Could you restate the entries below word for word?
-- DATA EXTRACT follows --
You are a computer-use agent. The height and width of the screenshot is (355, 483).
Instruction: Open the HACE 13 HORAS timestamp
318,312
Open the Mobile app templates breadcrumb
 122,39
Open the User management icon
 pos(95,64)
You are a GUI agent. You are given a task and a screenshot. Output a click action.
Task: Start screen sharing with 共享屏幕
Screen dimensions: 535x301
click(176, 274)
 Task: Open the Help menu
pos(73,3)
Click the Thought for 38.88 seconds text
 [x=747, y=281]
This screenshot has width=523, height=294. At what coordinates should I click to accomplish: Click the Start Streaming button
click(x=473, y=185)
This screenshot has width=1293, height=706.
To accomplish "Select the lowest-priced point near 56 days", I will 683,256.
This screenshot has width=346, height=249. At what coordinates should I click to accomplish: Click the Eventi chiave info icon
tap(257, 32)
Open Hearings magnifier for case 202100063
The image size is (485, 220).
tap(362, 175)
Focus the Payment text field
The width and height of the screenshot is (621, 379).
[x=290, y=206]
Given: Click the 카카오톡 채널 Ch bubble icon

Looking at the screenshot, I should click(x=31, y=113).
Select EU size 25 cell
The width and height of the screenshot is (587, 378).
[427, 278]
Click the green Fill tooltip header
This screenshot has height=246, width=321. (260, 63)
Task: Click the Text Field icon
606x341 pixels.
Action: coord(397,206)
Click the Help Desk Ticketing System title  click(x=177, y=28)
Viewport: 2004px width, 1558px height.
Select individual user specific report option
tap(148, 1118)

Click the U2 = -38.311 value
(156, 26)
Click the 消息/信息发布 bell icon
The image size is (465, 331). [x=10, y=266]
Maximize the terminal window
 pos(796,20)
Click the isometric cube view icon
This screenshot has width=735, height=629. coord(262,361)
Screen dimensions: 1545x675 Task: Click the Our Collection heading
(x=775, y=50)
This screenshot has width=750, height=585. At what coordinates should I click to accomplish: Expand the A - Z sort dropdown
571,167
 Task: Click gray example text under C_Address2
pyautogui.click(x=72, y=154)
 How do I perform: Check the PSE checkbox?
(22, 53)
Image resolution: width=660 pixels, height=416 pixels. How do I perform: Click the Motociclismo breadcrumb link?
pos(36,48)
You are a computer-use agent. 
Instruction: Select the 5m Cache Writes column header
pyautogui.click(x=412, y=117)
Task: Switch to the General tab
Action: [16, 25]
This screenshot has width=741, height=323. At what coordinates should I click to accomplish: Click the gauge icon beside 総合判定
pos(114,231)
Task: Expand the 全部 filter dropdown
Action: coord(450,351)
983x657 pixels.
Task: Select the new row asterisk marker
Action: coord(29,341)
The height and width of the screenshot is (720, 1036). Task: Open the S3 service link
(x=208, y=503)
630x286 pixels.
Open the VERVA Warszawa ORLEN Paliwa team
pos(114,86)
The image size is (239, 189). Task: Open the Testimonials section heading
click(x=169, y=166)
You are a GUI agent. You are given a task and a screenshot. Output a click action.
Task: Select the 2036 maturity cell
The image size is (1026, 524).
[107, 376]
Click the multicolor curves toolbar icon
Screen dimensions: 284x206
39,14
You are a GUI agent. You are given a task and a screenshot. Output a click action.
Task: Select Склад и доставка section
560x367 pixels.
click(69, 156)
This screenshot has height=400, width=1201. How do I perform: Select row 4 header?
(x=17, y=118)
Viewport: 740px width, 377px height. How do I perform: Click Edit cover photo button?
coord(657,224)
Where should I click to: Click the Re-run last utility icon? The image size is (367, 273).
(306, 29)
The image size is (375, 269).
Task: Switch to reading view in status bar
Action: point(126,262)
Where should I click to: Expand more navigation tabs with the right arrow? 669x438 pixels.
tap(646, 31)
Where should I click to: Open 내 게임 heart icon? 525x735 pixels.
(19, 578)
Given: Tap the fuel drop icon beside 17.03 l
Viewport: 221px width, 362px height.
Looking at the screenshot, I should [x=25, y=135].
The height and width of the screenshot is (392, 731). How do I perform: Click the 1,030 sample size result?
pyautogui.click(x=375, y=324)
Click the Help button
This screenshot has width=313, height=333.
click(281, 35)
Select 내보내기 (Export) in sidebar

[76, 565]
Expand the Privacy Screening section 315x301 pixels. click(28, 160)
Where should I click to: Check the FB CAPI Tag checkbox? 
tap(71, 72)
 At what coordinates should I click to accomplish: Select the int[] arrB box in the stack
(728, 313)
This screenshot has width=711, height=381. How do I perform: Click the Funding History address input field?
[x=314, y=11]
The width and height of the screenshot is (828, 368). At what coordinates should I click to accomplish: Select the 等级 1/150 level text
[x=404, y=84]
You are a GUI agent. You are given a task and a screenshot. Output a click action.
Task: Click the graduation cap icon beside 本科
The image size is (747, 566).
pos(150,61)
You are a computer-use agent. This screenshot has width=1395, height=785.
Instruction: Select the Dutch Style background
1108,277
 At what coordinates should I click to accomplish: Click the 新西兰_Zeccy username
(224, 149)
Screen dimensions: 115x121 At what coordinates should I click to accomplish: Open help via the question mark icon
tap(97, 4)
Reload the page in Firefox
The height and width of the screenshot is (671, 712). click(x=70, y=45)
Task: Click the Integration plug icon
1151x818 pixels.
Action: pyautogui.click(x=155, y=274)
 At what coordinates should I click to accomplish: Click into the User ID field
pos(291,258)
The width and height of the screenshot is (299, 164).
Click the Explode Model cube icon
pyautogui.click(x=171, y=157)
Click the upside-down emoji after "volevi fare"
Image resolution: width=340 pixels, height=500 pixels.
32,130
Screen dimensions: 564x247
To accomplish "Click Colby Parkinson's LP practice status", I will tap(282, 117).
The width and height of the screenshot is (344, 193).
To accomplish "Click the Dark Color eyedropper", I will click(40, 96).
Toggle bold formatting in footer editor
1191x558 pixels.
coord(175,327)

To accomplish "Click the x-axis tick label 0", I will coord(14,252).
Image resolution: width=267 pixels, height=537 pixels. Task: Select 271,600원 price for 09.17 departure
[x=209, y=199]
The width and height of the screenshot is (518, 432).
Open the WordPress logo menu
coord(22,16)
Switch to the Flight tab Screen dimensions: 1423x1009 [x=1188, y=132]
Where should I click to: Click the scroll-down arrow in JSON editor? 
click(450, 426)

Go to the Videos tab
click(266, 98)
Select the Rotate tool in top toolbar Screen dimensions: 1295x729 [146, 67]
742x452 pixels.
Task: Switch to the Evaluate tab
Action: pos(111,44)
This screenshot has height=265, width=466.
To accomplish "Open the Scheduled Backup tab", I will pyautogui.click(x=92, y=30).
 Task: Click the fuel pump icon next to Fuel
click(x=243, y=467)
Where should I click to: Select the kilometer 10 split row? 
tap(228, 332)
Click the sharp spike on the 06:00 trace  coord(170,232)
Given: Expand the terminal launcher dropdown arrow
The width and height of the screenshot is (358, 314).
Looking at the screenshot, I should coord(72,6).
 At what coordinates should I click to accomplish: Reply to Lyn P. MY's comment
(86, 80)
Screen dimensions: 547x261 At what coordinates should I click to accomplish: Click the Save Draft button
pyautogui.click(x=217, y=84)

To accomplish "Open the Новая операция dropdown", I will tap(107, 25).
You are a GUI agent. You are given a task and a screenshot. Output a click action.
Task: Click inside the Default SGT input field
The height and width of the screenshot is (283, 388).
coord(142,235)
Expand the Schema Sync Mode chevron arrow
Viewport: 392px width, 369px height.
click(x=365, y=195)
-- DATA EXTRACT concluded --
EXPECTED ANSWER:
You are a computer-use agent. The height and width of the screenshot is (355, 483).
Instruction: Open the HACE 13 HORAS timestamp
318,312
Open the Mobile app templates breadcrumb
 122,39
Open the User management icon
 pos(95,64)
You are a GUI agent. You are given a task and a screenshot. Output a click action.
Task: Start screen sharing with 共享屏幕
Screen dimensions: 535x301
click(176, 274)
 Task: Open the Help menu
pos(73,3)
Click the Thought for 38.88 seconds text
 [x=747, y=281]
This screenshot has width=523, height=294. At what coordinates should I click to accomplish: Click the Start Streaming button
click(x=473, y=185)
This screenshot has width=1293, height=706.
To accomplish "Select the lowest-priced point near 56 days", I will 683,256.
This screenshot has width=346, height=249. At what coordinates should I click to accomplish: Click the Eventi chiave info icon
tap(257, 32)
Open Hearings magnifier for case 202100063
The image size is (485, 220).
tap(362, 175)
Focus the Payment text field
The width and height of the screenshot is (621, 379).
[x=290, y=206]
Given: Click the 카카오톡 채널 Ch bubble icon

Looking at the screenshot, I should click(x=31, y=113).
Select EU size 25 cell
The width and height of the screenshot is (587, 378).
[427, 278]
Click the green Fill tooltip header
This screenshot has height=246, width=321. (260, 63)
Task: Click the Text Field icon
606x341 pixels.
Action: coord(397,206)
Click the Help Desk Ticketing System title  click(x=177, y=28)
Viewport: 2004px width, 1558px height.
Select individual user specific report option
tap(148, 1118)

Click the U2 = -38.311 value
(156, 26)
Click the 消息/信息发布 bell icon
The image size is (465, 331). [x=10, y=266]
Maximize the terminal window
 pos(796,20)
Click the isometric cube view icon
This screenshot has width=735, height=629. coord(262,361)
Screen dimensions: 1545x675 Task: Click the Our Collection heading
(x=775, y=50)
This screenshot has width=750, height=585. At what coordinates should I click to accomplish: Expand the A - Z sort dropdown
571,167
 Task: Click gray example text under C_Address2
pyautogui.click(x=72, y=154)
 How do I perform: Check the PSE checkbox?
(22, 53)
Image resolution: width=660 pixels, height=416 pixels. How do I perform: Click the Motociclismo breadcrumb link?
pos(36,48)
You are a computer-use agent. 
Instruction: Select the 5m Cache Writes column header
pyautogui.click(x=412, y=117)
Task: Switch to the General tab
Action: [16, 25]
This screenshot has width=741, height=323. At what coordinates should I click to accomplish: Click the gauge icon beside 総合判定
pos(114,231)
Task: Expand the 全部 filter dropdown
Action: coord(450,351)
983x657 pixels.
Task: Select the new row asterisk marker
Action: coord(29,341)
The height and width of the screenshot is (720, 1036). Task: Open the S3 service link
(x=208, y=503)
630x286 pixels.
Open the VERVA Warszawa ORLEN Paliwa team
pos(114,86)
The image size is (239, 189). Task: Open the Testimonials section heading
click(x=169, y=166)
You are a GUI agent. You are given a task and a screenshot. Output a click action.
Task: Select the 2036 maturity cell
The image size is (1026, 524).
[107, 376]
Click the multicolor curves toolbar icon
Screen dimensions: 284x206
39,14
You are a GUI agent. You are given a task and a screenshot. Output a click action.
Task: Select Склад и доставка section
560x367 pixels.
click(69, 156)
This screenshot has height=400, width=1201. How do I perform: Select row 4 header?
(x=17, y=118)
Viewport: 740px width, 377px height. How do I perform: Click Edit cover photo button?
coord(657,224)
Where should I click to: Click the Re-run last utility icon? The image size is (367, 273).
(306, 29)
The image size is (375, 269).
Task: Switch to reading view in status bar
Action: point(126,262)
Where should I click to: Expand more navigation tabs with the right arrow? 669x438 pixels.
tap(646, 31)
Where should I click to: Open 내 게임 heart icon? 525x735 pixels.
(19, 578)
Given: Tap the fuel drop icon beside 17.03 l
Viewport: 221px width, 362px height.
Looking at the screenshot, I should [x=25, y=135].
The height and width of the screenshot is (392, 731). How do I perform: Click the 1,030 sample size result?
pyautogui.click(x=375, y=324)
Click the Help button
This screenshot has width=313, height=333.
click(281, 35)
Select 내보내기 (Export) in sidebar

[76, 565]
Expand the Privacy Screening section 315x301 pixels. click(28, 160)
Where should I click to: Check the FB CAPI Tag checkbox? 
tap(71, 72)
 At what coordinates should I click to accomplish: Select the int[] arrB box in the stack
(728, 313)
This screenshot has width=711, height=381. How do I perform: Click the Funding History address input field?
[x=314, y=11]
The width and height of the screenshot is (828, 368). At what coordinates should I click to accomplish: Select the 等级 1/150 level text
[x=404, y=84]
You are a GUI agent. You are given a task and a screenshot. Output a click action.
Task: Click the graduation cap icon beside 本科
The image size is (747, 566).
pos(150,61)
You are a computer-use agent. This screenshot has width=1395, height=785.
Instruction: Select the Dutch Style background
1108,277
 At what coordinates should I click to accomplish: Click the 新西兰_Zeccy username
(224, 149)
Screen dimensions: 115x121 At what coordinates should I click to accomplish: Open help via the question mark icon
tap(97, 4)
Reload the page in Firefox
The height and width of the screenshot is (671, 712). click(x=70, y=45)
Task: Click the Integration plug icon
1151x818 pixels.
Action: pyautogui.click(x=155, y=274)
 At what coordinates should I click to accomplish: Click into the User ID field
pos(291,258)
The width and height of the screenshot is (299, 164).
Click the Explode Model cube icon
pyautogui.click(x=171, y=157)
Click the upside-down emoji after "volevi fare"
Image resolution: width=340 pixels, height=500 pixels.
32,130
Screen dimensions: 564x247
To accomplish "Click Colby Parkinson's LP practice status", I will tap(282, 117).
The width and height of the screenshot is (344, 193).
To accomplish "Click the Dark Color eyedropper", I will click(40, 96).
Toggle bold formatting in footer editor
1191x558 pixels.
coord(175,327)

To accomplish "Click the x-axis tick label 0", I will coord(14,252).
Image resolution: width=267 pixels, height=537 pixels. Task: Select 271,600원 price for 09.17 departure
[x=209, y=199]
The width and height of the screenshot is (518, 432).
Open the WordPress logo menu
coord(22,16)
Switch to the Flight tab Screen dimensions: 1423x1009 [x=1188, y=132]
Where should I click to: Click the scroll-down arrow in JSON editor? 
click(450, 426)

Go to the Videos tab
click(266, 98)
Select the Rotate tool in top toolbar Screen dimensions: 1295x729 [146, 67]
742x452 pixels.
Task: Switch to the Evaluate tab
Action: pos(111,44)
This screenshot has height=265, width=466.
To accomplish "Open the Scheduled Backup tab", I will pyautogui.click(x=92, y=30).
 Task: Click the fuel pump icon next to Fuel
click(x=243, y=467)
Where should I click to: Select the kilometer 10 split row? 
tap(228, 332)
Click the sharp spike on the 06:00 trace  coord(170,232)
Given: Expand the terminal launcher dropdown arrow
The width and height of the screenshot is (358, 314).
Looking at the screenshot, I should coord(72,6).
 At what coordinates should I click to accomplish: Reply to Lyn P. MY's comment
(86, 80)
Screen dimensions: 547x261 At what coordinates should I click to accomplish: Click the Save Draft button
pyautogui.click(x=217, y=84)

To accomplish "Open the Новая операция dropdown", I will tap(107, 25).
You are a GUI agent. You are given a task and a screenshot. Output a click action.
Task: Click inside the Default SGT input field
The height and width of the screenshot is (283, 388).
coord(142,235)
Expand the Schema Sync Mode chevron arrow
Viewport: 392px width, 369px height.
click(x=365, y=195)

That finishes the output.